In 11 Freunde, Magazin für Fussballkultur getuigden voorzitter Rummenigge en assistent-coach Gerland over Heynckes’ ‘kunst van de kritische mildheid’ en omtrent zijn vermogen tot het voeren van empathische individuele gesprekken. Rummenigge roemde de reactie van Daniël Van Buyten na de finale: ‘Niet gespeeld maar de emotioneelste van allen. Teamgeest als basis van de treble: handschrift Heynckes.’ Het grootste compliment kwam van zijn generatiegenoot Paul Breitner. Zijn soms rechtstreekse tegenstander in de klassiekers tussen Bayern en Borussia Mönchengladbach van de siebziger Jahre strooide, tegen de eigen natuur in, gulzig met loftuitingen: ‘De tweede helft tegen Barça (4-0) in de halve finale was uniek met tiki-taka in ICT-tempo: kurzpassspiel én de creatie van doelkansen via briljante combinaties.’ Opnieuw: handschrift Heynckes.
Bastian Schweinsteiger (1984) en das Bewusstsein. Hij verrees in 2013 uit de dood. In de finale van de Champions League editie 2012 draaide hij zijn strafschop nog de nek om, één jaar later kreeg hij de kroon van ‘beste Duitse voetballer’. Na de loutering volgde de rijpheid voor de aanvankelijk amper in te tomen Schweinsteiger. Zo toeterde hij het rond: ‘We zijn bij Bayern opgeleid om te winnen.’ Bayern, het brein, dat was hij. In de Duitse taal nog dichter bij de waarheid: das Bewusstsein. Schweinsteiger leeft van het versnellende verrassingselement, met de zwervende rol tussen middenveld en aanval: dribbelend in de diepte en met insnijdende infiltraties. Hij schept ruimte voor zichzelf én voor de anderen met zijn ‘schijnbeweging-op-snelheid-binnendoor.’ Hij lijmt als verbindend element de aanvallende en verdedigende posities want naast het ontwikkelen van snelheid en tempo leerde hij met de jaren ook het bewaren van het overzicht en het bewaken van het evenwicht. Hij houdt van de Parijse interieurstijl en de muziek van Pete Doherty – dat verklapte hij aan het mondaine GQ Magazine – en verkiest het systeem van 4-2-3-1 van waaruit hij de zonale mandekking controleert die zowel Pirlo (Juventus, kwartfinale) als Xavi (Barça, halve finale) neutraliseerde.
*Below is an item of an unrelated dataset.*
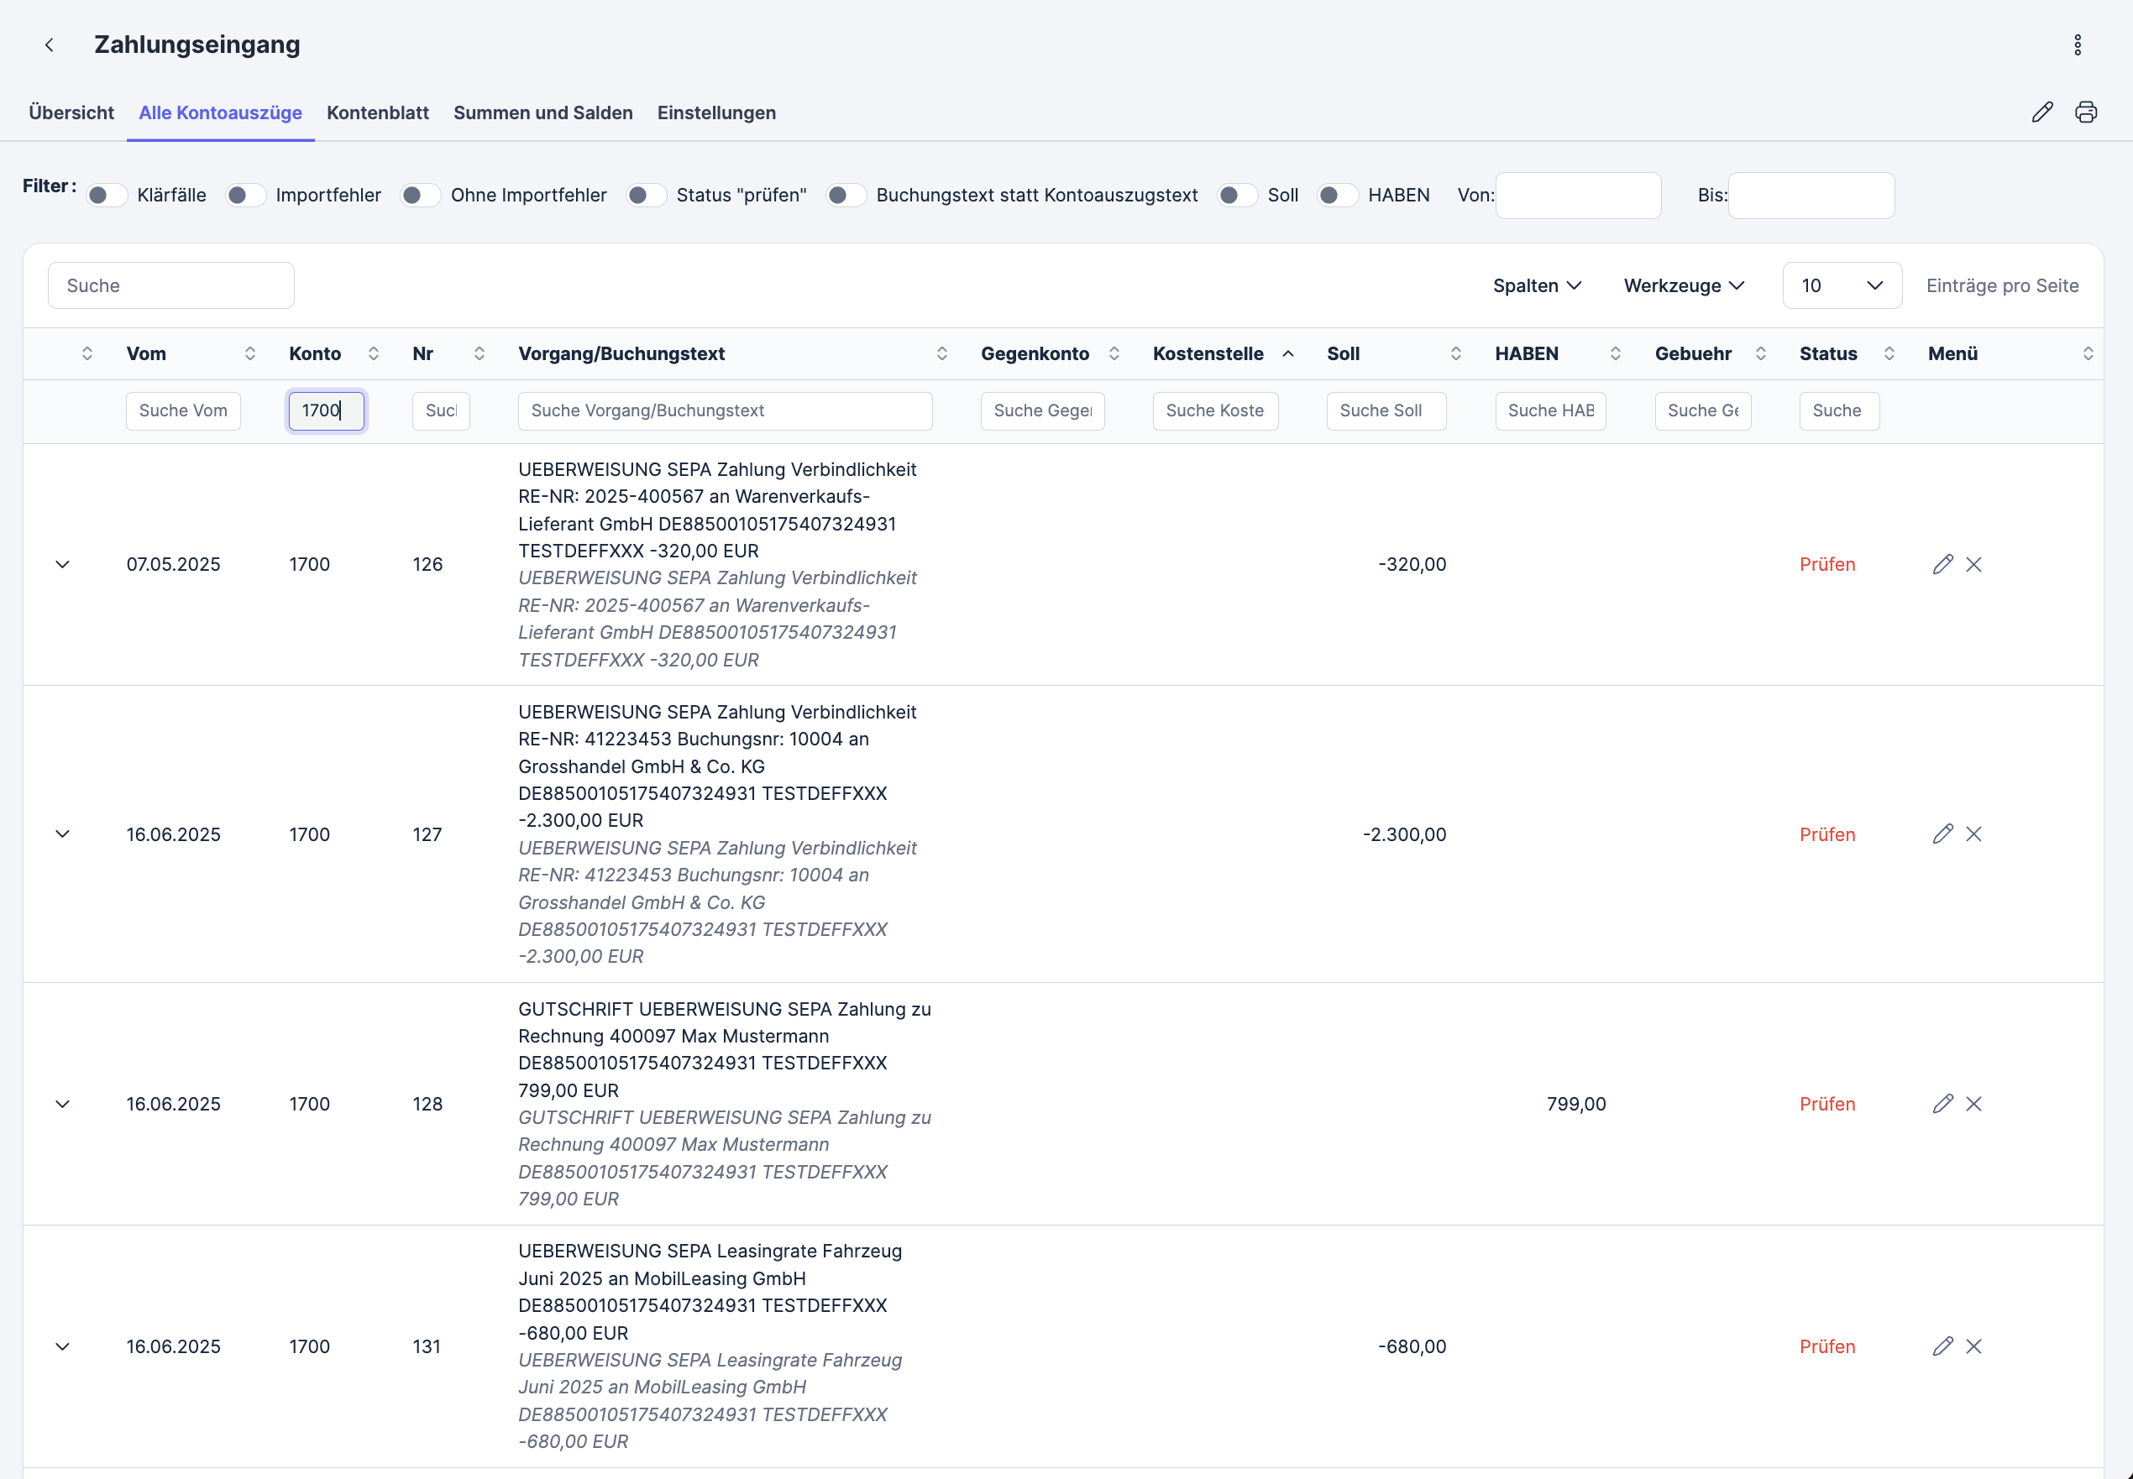
Task: Edit entry number 126 with pencil icon
Action: coord(1943,564)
In de finale tegen Borussia won hij de mentale tweekamp van Gündogan. Na diens gelijkmaker deed Schweinsteiger in het resterende kwartier de greep naar de macht. Verrijzenduit de dood, op zoek naar de schijnwerpers. Vanuit het volle bewustzijn.
Terug naar mia san mia, Beierse streektaal voor ‘we zijn wie we zijn’. Begrijp bij Bayern: ‘resultaat boven creativiteit’. Sinds 2013 mag men er het element schoonheid aan toevoegen. Handschrift: Heynckes.
Het portret
Arjen Robben (1984) vertegenwoordigt op het hoogste niveau de Hollandse school. Het Hollandse Nederlands heeft een apart woord ontworpen voor zijn positie: ‘de buitenspeler’. In Vlaanderen dient men dit als het ware te vertalen omdat deze functie niet echt bestaat in de Belgische voetbalcontext. De buitenspeler is dus karakteristiek voor het voetbal van Oranje. Turvend in de traditie botst men op grote namen: Johnny Rep, Rob Rensenbrink, Piet Keizer, Simon Tahamata, Gerald Vanenburg. De buitenspeler maakt zijn acties op de flank, aan de zijlijn, voor het grote publiek en voor zichzelf. Wie hem tegen wil en dank tot ploegspeler wil omvormen, ontneemt hem zijn genialiteit en verarmt dus het elftal. De buitenspeler is immers op zijn best als trage pingelaar, die met de bal aan de voet de tegenstander op het verkeerde been zet en fouten ontlokt. De buitenspeler is nog beter als niet te achterhalen komeetsnelle dribbelkont. In Arjen Robben vindt men het beste van deze twee werelden terug. Hij kan met ogenschijnlijk simpele schijnmanoeuvres op een vierkante meter drie keer dezelfde man in de luren leggen. Eens op speed ziet niemand hem nog terug, en is hij onnavolgbaar. Soms tot frustratie van zijn medespelers.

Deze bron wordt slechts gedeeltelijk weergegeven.